I just noticed that when President Obama nominated someone yesterday to be the first United States ambassador to Cuba in more 50 years, Senator Marco Rubio (R-Fla.), who opposes Obama’s efforts to thaw relations with the Communist dictatorship, said this in making his argument that the Senate should not confirm that nominee:
Just like releasing all terrorists from Guantanamo and sending U.S. taxpayer dollars to the Iranian regime, rewarding the Castro government with a U.S. ambassador is another last-ditch legacy project for the President that needs to be stopped.
In the real world, Obama is not trying to release all terrorists from Guantanamo. What Obama wants to do is move the 41 remaining detainees who are not recommended for transfer to a different military-run prison on domestic soil, where the United States would continue imprisoning them indefinitely. (He does want to transfer the other 20 remaining detainees, although most are likely headed to custodial rehabilitation programs run by dictatorships in the gulf, if recent transfers are any guide.) There’s a legitimate good-faith debate to be had about whether it would be a good or a bad idea to open a replacement wartime prison on domestic soil, but either way it is simply false that Obama is trying to release them all. (Rubio also claimed during last Saturday’s weekly GOP radio address that “With just four months left in office, President Obama and his allies in Congress want to release every single terrorist from the military’s custody at Guantanamo Bay, Cuba.”)

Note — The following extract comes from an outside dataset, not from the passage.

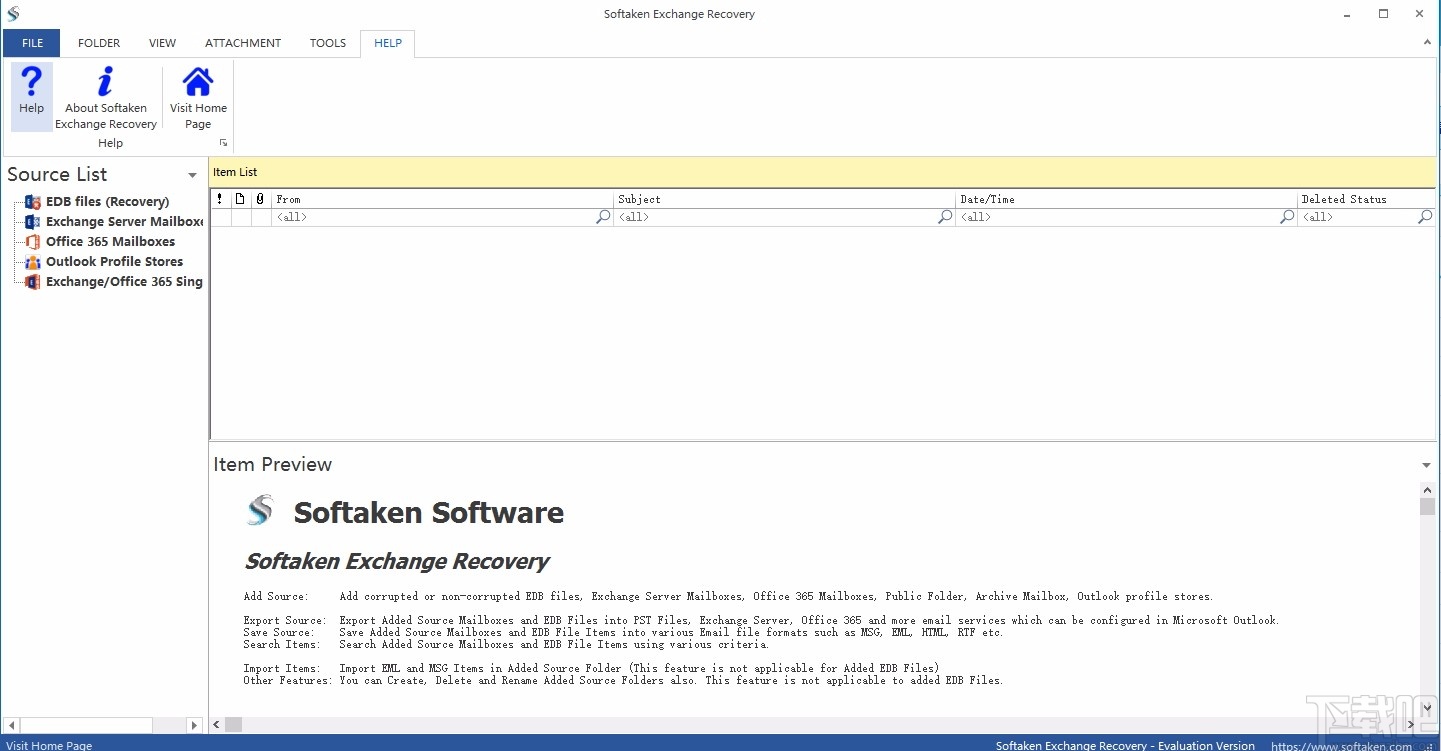The width and height of the screenshot is (1441, 751).
Task: Select the Office 365 Mailboxes icon
Action: [31, 241]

Also in the real world, the money the United States controversially sent to Iran earlier this year was Iranian money from an aborted weapons deal with the Shah that the United States had frozen after the 1979 revolution. There’s a legitimate good-faith debate about whether finally returning those assets was a good idea or a bad idea — even a “ransom,” given its timing — but either way it wasn’t American taxpayers’ dollars.
The quality of public policy discourse in 2016 is really depressing.